After removing mean background values for all of the data points, Ki(app) data were calculated from non-linear regression analysis of the initial rate data using the Prism software package (GraphPad Prism version 3.0cx for Macintosh, GraphPad Software, San Diego Calif., USA).
Plk3 Inhibition Assay:Compounds were screened for their ability to inhibit Plk3 using a radioactive-phosphate incorporation assay. Assays were carried out in a mixture of 25 mM HEPES (pH 7.5), 10 mM MgCl2, and 1 mM DTT. Final substrate concentrations were 75 μM [γ-33P]ATP (60 mCi 33P ATP/mmol ATP, Amersham Pharmacia Biotech/Sigma Chemicals) and 10 μM peptide (SAM68 protein Δ332-443). Assays were carried out at 25° C. in the presence of 5 nM Plk3 (S38-A340). An assay stock buffer solution was prepared containing all of the reagents listed above, with the exception of ATP and the test compound of interest. 30 μL of the stock solution was placed in a 96 well plate followed by addition of 2 μL of DMSO stock containing serial dilutions of the test compound (typically starting from a final concentration of 10 μM with 2-fold serial dilutions) in duplicate (final DMSO concentration 5%). The plate was pre-incubated for 10 minutes at 25° C. and the reaction initiated by addition of 8 μL [γ-33P]ATP (final concentration 75 μM).

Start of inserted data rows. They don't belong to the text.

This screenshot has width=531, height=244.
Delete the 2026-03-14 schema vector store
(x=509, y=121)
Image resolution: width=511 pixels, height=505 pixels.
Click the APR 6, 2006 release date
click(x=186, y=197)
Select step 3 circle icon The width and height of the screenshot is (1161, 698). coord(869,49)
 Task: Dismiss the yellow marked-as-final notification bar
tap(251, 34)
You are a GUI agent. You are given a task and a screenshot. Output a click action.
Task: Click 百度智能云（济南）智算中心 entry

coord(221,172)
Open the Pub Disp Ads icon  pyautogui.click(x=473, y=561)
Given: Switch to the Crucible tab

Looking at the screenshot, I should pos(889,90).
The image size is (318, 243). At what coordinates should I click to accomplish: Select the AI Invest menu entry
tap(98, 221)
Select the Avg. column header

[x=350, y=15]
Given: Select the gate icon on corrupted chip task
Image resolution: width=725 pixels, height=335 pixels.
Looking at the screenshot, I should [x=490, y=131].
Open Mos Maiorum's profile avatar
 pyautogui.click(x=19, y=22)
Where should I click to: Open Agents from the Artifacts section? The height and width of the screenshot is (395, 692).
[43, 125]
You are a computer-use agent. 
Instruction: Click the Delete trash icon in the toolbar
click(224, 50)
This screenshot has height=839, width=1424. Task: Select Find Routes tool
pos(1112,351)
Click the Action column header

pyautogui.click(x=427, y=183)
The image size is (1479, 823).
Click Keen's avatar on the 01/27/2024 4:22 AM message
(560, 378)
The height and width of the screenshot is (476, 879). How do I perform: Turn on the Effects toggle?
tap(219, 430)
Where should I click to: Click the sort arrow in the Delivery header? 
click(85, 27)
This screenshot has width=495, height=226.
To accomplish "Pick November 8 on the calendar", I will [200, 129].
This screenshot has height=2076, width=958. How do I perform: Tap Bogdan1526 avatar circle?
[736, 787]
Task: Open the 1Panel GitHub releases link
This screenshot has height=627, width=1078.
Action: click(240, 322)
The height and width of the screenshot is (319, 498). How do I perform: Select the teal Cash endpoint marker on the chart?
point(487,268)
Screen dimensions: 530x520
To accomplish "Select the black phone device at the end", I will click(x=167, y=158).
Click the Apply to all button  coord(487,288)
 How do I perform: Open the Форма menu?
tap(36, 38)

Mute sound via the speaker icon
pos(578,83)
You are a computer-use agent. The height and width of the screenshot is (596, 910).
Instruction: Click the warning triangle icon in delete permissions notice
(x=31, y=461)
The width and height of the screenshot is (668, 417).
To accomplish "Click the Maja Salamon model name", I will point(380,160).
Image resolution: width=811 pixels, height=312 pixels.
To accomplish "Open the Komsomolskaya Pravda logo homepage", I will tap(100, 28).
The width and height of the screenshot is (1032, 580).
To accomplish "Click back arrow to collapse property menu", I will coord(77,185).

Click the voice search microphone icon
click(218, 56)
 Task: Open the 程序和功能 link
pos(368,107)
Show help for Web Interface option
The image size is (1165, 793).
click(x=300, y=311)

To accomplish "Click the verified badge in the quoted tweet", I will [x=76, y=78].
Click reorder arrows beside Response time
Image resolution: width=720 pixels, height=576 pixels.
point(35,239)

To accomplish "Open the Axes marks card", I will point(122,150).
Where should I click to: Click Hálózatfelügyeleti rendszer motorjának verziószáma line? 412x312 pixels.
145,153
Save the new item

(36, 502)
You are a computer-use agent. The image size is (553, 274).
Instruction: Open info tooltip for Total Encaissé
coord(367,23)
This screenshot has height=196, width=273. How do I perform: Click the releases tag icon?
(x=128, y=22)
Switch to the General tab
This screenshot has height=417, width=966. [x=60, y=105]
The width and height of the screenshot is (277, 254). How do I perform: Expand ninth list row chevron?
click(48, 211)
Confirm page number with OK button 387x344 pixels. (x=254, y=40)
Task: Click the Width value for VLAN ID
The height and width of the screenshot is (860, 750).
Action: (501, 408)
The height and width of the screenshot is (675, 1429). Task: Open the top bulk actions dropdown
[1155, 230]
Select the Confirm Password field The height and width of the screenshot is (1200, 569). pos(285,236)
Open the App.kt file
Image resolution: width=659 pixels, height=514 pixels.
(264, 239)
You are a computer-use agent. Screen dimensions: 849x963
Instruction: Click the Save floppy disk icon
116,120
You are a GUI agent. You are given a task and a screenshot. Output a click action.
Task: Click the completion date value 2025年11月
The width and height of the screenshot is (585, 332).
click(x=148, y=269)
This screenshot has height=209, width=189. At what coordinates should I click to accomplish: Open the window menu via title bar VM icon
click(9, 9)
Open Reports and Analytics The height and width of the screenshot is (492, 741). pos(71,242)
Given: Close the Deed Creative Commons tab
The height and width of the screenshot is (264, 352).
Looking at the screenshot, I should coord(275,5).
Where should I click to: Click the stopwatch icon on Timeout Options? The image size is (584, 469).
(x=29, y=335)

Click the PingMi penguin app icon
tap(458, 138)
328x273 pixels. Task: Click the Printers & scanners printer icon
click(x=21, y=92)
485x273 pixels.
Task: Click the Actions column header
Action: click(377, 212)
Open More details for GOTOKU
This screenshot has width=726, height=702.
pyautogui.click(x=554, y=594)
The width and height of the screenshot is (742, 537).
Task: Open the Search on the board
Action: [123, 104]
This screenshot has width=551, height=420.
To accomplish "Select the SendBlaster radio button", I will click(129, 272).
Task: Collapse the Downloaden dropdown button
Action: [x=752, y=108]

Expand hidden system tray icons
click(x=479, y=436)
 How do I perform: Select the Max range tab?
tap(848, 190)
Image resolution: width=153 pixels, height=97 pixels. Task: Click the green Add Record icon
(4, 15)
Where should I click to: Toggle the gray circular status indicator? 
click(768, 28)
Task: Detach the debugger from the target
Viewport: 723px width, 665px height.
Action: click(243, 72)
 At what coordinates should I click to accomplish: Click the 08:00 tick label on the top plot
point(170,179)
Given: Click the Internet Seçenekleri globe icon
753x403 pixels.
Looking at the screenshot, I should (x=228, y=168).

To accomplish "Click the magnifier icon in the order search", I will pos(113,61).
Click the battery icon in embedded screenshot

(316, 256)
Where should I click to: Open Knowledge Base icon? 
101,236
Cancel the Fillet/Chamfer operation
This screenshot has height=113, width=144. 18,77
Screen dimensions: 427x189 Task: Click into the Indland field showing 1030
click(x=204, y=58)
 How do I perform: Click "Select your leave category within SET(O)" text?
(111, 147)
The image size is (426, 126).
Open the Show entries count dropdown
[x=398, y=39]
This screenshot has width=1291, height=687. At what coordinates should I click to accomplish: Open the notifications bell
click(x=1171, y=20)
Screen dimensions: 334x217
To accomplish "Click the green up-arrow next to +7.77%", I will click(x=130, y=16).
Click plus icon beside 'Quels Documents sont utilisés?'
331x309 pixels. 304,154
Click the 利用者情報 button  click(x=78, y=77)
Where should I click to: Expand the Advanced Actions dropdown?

The reaction was stopped after 60 minutes by the addition of 100 μL 0.14M phosphoric acid. A multiscreen phosphocellulose filter 96-well plate (Millipore, Cat no. MAPHN0B50) was pretreated with 100 μL 0.2M phosphoric acid prior to the addition of 125 μL of the stopped assay mixture. The plate was washed with 4×200 μL 0.2M phosphoric acid. After drying, 100 μL Optiphase ‘SuperMix’ liquid scintillation cocktail (Perkin Elmer) was added to the well prior to scintillation counting (1450 Microbeta Liquid Scintillation Counter, Wallac).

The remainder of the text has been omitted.